Until the war with the Soviet Union was finished, Hitler was reluctant to have a war with the United States, and insisted upon avoiding "incidents" with the U.S. Navy as much as possible, whereas Raeder was all for a war with the United States. Hitler had cancelled the Z Plan again in late 1940, only to order it restarted in the middle of 1941 when it seemed that the war against the Soviet Union would soon be over and again cancelled the Z Plan in late 1941. When Hitler cancelled the Z Plan for the final time, Raeder forgot to cancel a contact he had placed with engineering firms for the engines of the first four of the planned H-class super battleships. As a result of that oversight, in June 1944 the Kriegsmarine had to accept and pay for four gigantic engines that were meant to power battleships that did not exist. From Hitler's viewpoint, it was better to wait until the Z Plan was complete before going to war with the United States. Raeder by contrast thought only of the "immediate operational advantages" that would accrue to Germany if the Reich went to war with the United States. On 11 December 1941, Germany declared war on the United States, which was at least in part due to the pressure of Raeder, who was very pleased with going to war with America. Even before the declaration of war on 11 December, Hitler had given orders to Raeder on 8 December 1941 that the Kriegsmarine could now sink on sight American warships and warships of all the Latin American republics except Argentina as well. Raeder gave orders that Kriegsmarine was now to begin Operation Drumbeat, the plan to defeat the United States by sending a "wolf-packs" of submarines off the Atlantic coast of the United States to destroy all American shipping. On 12 December 1941 Raeder told Hitler that prospects for victory over the United States were good and that "The situation in the Atlantic will be eased by Japan's successful intervention". Continuing his analysis of the naval situation, Raeder told Hitler:

"Reports have already been received of the transfer of some battleships from the Atlantic to the Pacific. It is certain that light forces, especially destroyers will be required in increased numbers in the Pacific. The need for transport ships will be very great, so that a withdrawal of American merchant ships from the Atlantic can be expected. The strain on British merchant shipping will increase...The U.S will have to concentrate all her strength in the Pacific during the next few months. Britain will not to run any risks after her severe losses of big ships . It is hardly likely that transport tonnage is available for such occupation tasks or bringing up supplies...It is improbable that the enemy will give up East Asia even temporarily; by so doing Britain will endanger India very seriously, and the U.S. cannot withdraw her fleet from the Pacific as long as the Japanese fleet has the upper hand".

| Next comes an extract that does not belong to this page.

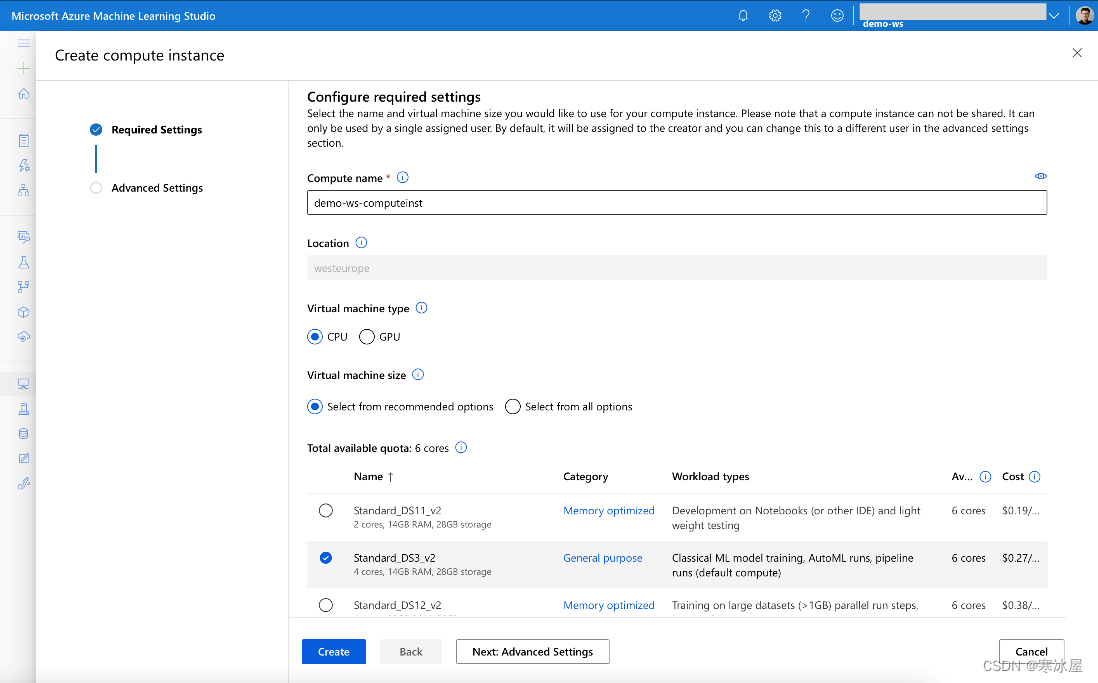Select the Standard_DS11_v2 virtual machine row
This screenshot has height=683, width=1098.
click(x=325, y=510)
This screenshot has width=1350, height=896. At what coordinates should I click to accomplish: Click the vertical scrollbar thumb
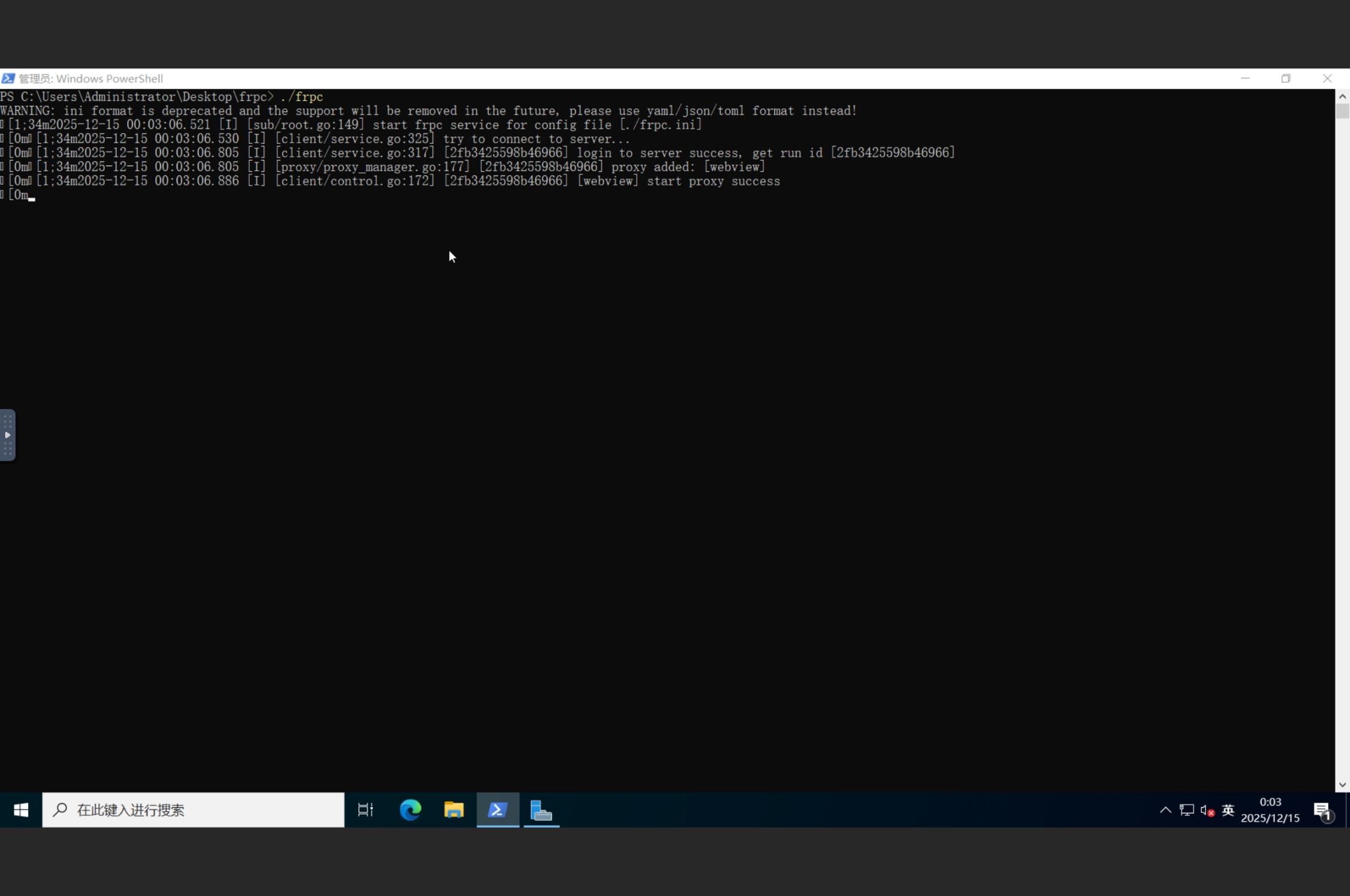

Much to Raeder's annoyance, Hitler followed up declaring war on the U.S by sending 23 U-boats to the Mediterranean to attack British shipping and another 16 to Norway to guard against a phantom British invasion instead of focusing the U-boat fleet off the eastern United States. Because the United States Navy under the leadership of Admiral Ernest King was not ready for anti-submarine warfare, U-boat operations off the east coast of America in the first half of 1942 were very successful, and only the diversion of the U-boat fleet to the Mediterranean and Norway kept them from being more successful. The entry of the United States into the war meant the ulimate defeat of the Kriegsmarine as the tremendous productive capacity of American industry meant that the Allies could replace every ship sunk by the U-boats, and then build some more. In 1943, American shipyards turned out enough ships to almost equal the number of all the ships sunk by U-boats between 1939-42. Murray and Millet accused Raeder and the rest of the Seekriegsleitung of wanting war with America because the United States was an "easy target" and of "taking the easiest tactical and operational path without the slightest thought to the strategic or long-range consequences".